В книге рассказывается история главного героя, который сталкивается с различными проблемами и препятствиями на протяжении всего своего путешествия. По пути он встречает множество второстепенных персонажей, которые играют важные роли в истории. Благодаря опыту главного героя книга исследует такие темы, как любовь, потеря, надежда и стойкость. По мере того, как главный герой преодолевает свои трудности, он усваивает ценные уроки жизни и растет как личность.
В книге рассказывается история главного героя, который сталкивается с различными проблемами и препятствиями на протяжении всего своего путешествия. По пути он встречает множество второстепенных персонажей, которые играют важные роли в истории. Благодаря опыту главного героя книга исследует такие темы, как любовь, потеря, надежда и стойкость. По мере того, как главный герой преодолевает свои трудности, он усваивает ценные уроки жизни и растет как личность.
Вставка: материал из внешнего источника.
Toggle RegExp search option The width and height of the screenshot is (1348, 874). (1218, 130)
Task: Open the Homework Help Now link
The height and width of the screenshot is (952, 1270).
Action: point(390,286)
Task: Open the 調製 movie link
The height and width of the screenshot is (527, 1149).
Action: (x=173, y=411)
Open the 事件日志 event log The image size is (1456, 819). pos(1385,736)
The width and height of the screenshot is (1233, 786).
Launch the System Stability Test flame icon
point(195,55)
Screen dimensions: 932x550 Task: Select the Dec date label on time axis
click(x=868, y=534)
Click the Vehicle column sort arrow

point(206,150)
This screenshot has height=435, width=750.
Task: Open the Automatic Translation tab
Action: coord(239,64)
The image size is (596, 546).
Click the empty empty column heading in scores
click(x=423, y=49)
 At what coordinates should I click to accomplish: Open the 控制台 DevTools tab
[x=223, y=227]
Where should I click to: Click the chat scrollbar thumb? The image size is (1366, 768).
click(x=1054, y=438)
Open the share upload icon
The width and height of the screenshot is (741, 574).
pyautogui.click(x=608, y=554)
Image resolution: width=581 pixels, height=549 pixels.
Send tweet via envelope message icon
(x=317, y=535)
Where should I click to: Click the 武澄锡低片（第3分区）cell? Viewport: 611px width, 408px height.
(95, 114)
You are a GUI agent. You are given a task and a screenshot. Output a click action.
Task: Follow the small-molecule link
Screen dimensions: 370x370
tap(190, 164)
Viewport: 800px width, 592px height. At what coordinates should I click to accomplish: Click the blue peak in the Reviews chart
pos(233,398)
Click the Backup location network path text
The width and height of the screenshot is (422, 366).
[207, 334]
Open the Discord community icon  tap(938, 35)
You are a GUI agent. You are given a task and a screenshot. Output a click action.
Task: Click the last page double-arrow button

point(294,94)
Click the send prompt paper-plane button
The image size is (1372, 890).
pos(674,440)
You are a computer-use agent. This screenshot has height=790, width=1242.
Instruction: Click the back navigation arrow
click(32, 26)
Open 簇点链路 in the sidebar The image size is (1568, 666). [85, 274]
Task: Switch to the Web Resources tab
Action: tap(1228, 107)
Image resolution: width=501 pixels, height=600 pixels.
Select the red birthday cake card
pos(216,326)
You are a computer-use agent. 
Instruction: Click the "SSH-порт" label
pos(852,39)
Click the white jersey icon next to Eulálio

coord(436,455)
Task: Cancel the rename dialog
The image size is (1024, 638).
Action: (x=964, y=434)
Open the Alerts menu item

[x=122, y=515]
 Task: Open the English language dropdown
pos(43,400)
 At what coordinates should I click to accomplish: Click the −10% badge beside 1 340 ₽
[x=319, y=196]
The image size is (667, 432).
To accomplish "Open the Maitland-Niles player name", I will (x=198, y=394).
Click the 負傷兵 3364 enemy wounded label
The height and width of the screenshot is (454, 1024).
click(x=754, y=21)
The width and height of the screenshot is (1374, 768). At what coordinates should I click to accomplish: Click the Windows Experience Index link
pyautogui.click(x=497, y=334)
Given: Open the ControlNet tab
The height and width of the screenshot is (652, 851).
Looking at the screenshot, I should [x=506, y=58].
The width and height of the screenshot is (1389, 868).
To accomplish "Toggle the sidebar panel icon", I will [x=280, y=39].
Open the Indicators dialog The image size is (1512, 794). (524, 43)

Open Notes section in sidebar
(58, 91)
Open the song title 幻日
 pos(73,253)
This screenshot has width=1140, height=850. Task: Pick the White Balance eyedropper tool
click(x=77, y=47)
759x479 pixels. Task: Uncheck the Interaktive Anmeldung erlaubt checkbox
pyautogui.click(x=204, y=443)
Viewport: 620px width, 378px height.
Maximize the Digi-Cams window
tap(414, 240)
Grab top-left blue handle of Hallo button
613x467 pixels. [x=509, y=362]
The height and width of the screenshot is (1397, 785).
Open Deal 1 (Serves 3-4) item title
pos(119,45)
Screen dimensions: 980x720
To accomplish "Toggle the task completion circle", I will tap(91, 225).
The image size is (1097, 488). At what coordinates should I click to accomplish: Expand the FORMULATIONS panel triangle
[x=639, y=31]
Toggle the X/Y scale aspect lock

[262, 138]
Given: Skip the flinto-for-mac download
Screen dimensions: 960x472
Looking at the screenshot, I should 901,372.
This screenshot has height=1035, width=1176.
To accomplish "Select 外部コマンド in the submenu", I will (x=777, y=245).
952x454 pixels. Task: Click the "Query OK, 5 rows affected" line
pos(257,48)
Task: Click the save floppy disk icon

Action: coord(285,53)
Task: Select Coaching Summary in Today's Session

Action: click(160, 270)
В книге рассказывается история главного героя, который сталкивается с различными проблемами и препятствиями на протяжении всего своего путешествия. По пути он встречает множество второстепенных персонажей, которые играют важные роли в истории. Благодаря опыту главного героя книга исследует такие темы, как любовь, потеря, надежда и стойкость. По мере того, как главный герой преодолевает свои трудности, он усваивает ценные уроки жизни и растет как личность.
Соседка по пансиону в Каннах сидела всегда за отдельным столиком и была неизменно сосредоточена, даже мрачна. После утреннего кофе она уходила и возвращалась к вечеру.
Алексей Алексеевич Луговой (настоящая фамилия Тихонов; 1853–1914) — русский прозаик, драматург, поэт.Повесть «Девичье поле», 1909 г.
«Лейкин принадлежит к числу писателей, знакомство с которыми весьма полезно для лиц, желающих иметь правильное понятие о бытовой стороне русской жизни… Это материал, имеющий скорее этнографическую, нежели беллетристическую ценность…»М. Е. Салтыков-Щедрин.
«Сон – существо таинственное и внемерное, с длинным пятнистым хвостом и с мягкими белыми лапами. Он налег всей своей бестелесностью на Савельева и задушил его. И Савельеву было хорошо, пока он спал…».